Material supplied:
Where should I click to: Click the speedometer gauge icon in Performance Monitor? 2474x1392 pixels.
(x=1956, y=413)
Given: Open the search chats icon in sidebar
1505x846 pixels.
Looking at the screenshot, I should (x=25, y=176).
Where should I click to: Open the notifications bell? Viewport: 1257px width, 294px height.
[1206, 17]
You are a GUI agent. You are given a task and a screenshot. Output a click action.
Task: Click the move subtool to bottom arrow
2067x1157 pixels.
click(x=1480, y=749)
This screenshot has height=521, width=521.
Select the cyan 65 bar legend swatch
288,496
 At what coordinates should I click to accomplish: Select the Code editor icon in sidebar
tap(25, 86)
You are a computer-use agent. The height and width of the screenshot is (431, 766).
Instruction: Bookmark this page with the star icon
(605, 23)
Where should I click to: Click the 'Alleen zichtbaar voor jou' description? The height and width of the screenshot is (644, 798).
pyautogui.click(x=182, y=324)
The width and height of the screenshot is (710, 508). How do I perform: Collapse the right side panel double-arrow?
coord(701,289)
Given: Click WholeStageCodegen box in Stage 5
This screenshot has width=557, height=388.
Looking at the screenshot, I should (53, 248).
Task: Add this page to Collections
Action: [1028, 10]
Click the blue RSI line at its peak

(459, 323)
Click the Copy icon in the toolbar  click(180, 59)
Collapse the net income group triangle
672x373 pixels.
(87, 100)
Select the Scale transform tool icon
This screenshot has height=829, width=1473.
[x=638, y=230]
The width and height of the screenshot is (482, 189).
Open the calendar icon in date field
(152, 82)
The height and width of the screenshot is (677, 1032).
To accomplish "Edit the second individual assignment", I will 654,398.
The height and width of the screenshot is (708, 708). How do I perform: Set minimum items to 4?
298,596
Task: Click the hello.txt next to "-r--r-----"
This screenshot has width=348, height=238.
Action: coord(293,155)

Given problem: Write out each of the entries above verbatim, including its answer.

Answer in full:
Where should I click to: Click the speedometer gauge icon in Performance Monitor? 2474x1392 pixels.
(x=1956, y=413)
Given: Open the search chats icon in sidebar
1505x846 pixels.
Looking at the screenshot, I should (x=25, y=176).
Where should I click to: Open the notifications bell? Viewport: 1257px width, 294px height.
[1206, 17]
You are a GUI agent. You are given a task and a screenshot. Output a click action.
Task: Click the move subtool to bottom arrow
2067x1157 pixels.
click(x=1480, y=749)
This screenshot has height=521, width=521.
Select the cyan 65 bar legend swatch
288,496
 At what coordinates should I click to accomplish: Select the Code editor icon in sidebar
tap(25, 86)
You are a computer-use agent. The height and width of the screenshot is (431, 766).
Instruction: Bookmark this page with the star icon
(605, 23)
Where should I click to: Click the 'Alleen zichtbaar voor jou' description? The height and width of the screenshot is (644, 798).
pyautogui.click(x=182, y=324)
The width and height of the screenshot is (710, 508). How do I perform: Collapse the right side panel double-arrow?
coord(701,289)
Given: Click WholeStageCodegen box in Stage 5
This screenshot has width=557, height=388.
Looking at the screenshot, I should (53, 248).
Task: Add this page to Collections
Action: [1028, 10]
Click the blue RSI line at its peak

(459, 323)
Click the Copy icon in the toolbar  click(180, 59)
Collapse the net income group triangle
672x373 pixels.
(87, 100)
Select the Scale transform tool icon
This screenshot has height=829, width=1473.
[x=638, y=230]
The width and height of the screenshot is (482, 189).
Open the calendar icon in date field
(152, 82)
The height and width of the screenshot is (677, 1032).
To accomplish "Edit the second individual assignment", I will 654,398.
The height and width of the screenshot is (708, 708). How do I perform: Set minimum items to 4?
298,596
Task: Click the hello.txt next to "-r--r-----"
This screenshot has width=348, height=238.
Action: coord(293,155)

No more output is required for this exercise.